Real-World Pipeline: Contract Intelligence¶
graph TB
START([Contract Upload]) --> EXTRACT[AI Extract Entities]
EXTRACT --> CLASSIFY[AI Classify Document Type]
CLASSIFY --> CHECK{Confidence >= 0.9?}
CHECK -->|Yes| ENRICH[Enrich with Wikidata]
CHECK -->|No| APPROVAL[Request Human Review]
APPROVAL -->|Approved| ENRICH
APPROVAL -->|Rejected| REJECT[Mark Invalid]
ENRICH --> VERIFY[Verify Claims]
VERIFY --> CONTRA[Detect Contradictions]
CONTRA --> HASCONTRA{Has Contradictions?}
HASCONTRA -->|Yes| NOTIFY[Notify Legal Team]
HASCONTRA -->|No| ROUTE[Route to Folder]
NOTIFY --> ROUTE
ROUTE --> ANCHOR[Anchor to Hedera]
ANCHOR --> END([Complete])
REJECT --> END Nodes: 1. AI Extract Entities (Gemini - cost-effective bulk processing) 2. AI Classify (Claude - high-accuracy reasoning) 3. Condition (check confidence threshold) 4. Approval (human-in-the-loop gate) 5. Enrich (external Wikidata lookup) 6. Verify Claims (GOLAG agent verification) 7. Detect Contradictions (symbolic graph query) 8. Condition (check contradiction status) 9. Notify (WebSocket + email alert) 10. Route (move to appropriate folder) 11. Anchor (Hedera consensus anchoring)
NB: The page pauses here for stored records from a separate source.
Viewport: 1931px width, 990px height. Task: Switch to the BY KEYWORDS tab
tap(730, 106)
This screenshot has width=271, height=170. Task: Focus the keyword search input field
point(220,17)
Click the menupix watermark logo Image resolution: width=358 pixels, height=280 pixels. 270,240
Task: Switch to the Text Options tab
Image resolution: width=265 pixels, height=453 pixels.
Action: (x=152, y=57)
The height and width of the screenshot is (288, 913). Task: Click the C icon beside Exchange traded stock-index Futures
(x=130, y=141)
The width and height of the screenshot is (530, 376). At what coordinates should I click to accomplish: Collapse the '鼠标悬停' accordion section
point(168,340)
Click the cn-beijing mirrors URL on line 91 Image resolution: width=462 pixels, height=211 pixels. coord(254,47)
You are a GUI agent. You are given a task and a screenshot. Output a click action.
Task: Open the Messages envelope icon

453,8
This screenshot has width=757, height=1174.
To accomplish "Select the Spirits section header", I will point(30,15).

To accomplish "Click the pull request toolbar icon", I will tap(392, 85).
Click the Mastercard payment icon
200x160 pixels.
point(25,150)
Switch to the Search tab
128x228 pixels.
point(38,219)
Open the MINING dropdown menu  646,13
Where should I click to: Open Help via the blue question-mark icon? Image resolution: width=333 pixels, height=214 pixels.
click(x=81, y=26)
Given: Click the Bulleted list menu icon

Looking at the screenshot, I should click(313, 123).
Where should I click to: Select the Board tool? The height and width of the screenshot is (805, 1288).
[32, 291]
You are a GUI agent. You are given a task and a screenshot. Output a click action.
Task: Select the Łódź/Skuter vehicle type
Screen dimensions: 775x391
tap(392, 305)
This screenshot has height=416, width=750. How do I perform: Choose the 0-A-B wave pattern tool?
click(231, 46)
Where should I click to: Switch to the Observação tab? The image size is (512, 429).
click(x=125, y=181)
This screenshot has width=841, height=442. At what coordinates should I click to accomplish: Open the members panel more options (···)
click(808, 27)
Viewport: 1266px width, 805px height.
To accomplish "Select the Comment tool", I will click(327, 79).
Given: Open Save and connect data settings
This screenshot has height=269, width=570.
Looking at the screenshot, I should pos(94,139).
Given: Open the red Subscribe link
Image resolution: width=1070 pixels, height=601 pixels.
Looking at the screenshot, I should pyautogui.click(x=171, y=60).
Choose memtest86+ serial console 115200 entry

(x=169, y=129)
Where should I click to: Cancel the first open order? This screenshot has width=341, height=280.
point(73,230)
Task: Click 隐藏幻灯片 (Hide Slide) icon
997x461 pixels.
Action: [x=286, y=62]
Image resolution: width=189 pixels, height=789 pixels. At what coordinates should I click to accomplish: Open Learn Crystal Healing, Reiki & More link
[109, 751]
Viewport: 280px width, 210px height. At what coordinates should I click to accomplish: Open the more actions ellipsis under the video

Duration: ~2-5 minutes (with parallel execution) Cost: ~0.15 AI credits (Gemini bulk + Claude reasoning)
Statistics Tracking¶
Every DAG execution records: - Success rate per node type - Average duration per node - Error frequency and categorization - Approval wait times - Escalation rates
Dashboard Metrics:
DAG: Contract Intelligence
├─ Executions: 1,247
├─ Success Rate: 94.3%
├─ Avg Duration: 3m 22s
├─ Approval Rate: 12.4%
├─ Escalation Rate: 2.1%
└─ Cost per Execution: 0.14 credits
Tier Gating¶
| Tier | DAG Access | Features |
|---|---|---|
| Free/Starter | None | No DAG orchestration |
| Pro | Read-only | View sample DAGs, can't create |
| Team | 5 DAGs, 2000 executions/mo | All node types except BYOB AI |
| Enterprise | Unlimited | All features + BYOB AI + Custom nodes |
Use Cases¶
1. Invoice Processing¶
Upload → Extract Fields → Verify Amounts → Check Duplicates → Approval (>$10k) → Route → Export to Accounting
2. Compliance Scanning¶
Upload → Scan for PII → Classify Sensitivity → High Risk? → Approval → Tag → Notify Compliance Team → Archive
3. Knowledge Graph Enrichment¶
Upload → Extract Entities → Enrich with Wikidata → Verify Claims → Detect Contradictions → Anchor to Hedera
4. Multi-Document Analysis¶
Upload Batch → Extract from All → Aggregate Data → AI Compare → Generate Report → Notify Stakeholders
Benefits¶
1. Consistency¶
Same pipeline runs on every document—no human variance.
2. Auditability¶
Every step logged with: - Input/output data - Execution time - AI confidence scores - Approval decisions - Error traces
3. Scalability¶
Parallel execution + worker pools = hundreds of documents per hour.
4. Flexibility¶
Mix AI processing, human judgment, external tools in any sequence.
5. Cost Control¶
- Gemini for bulk tasks (99% cheaper than Claude)
- Claude for reasoning tasks (when accuracy matters)
- Caching to avoid redundant AI calls
What This Enables¶
| Manual Processing | DAG Orchestration |
|---|---|
| Human does every step | Human approves key decisions only |
| Inconsistent logic | Same pipeline every time |
| Hours per document | Minutes per document |
| No audit trail | Complete execution logs |
| Can't scale | Parallel execution at scale |
| Opaque reasoning | Transparent node outputs |
The Result¶
Complex multi-step intelligence processing that: - Scales (hundreds of documents per hour) - Adapts (human-in-the-loop for edge cases) - Verifies (GOLAG agents check AI outputs) - Audits (every step logged for compliance) - Integrates (external tools via MCP)
Not "document automation"—intelligence orchestration.
Workflows that think, not just execute.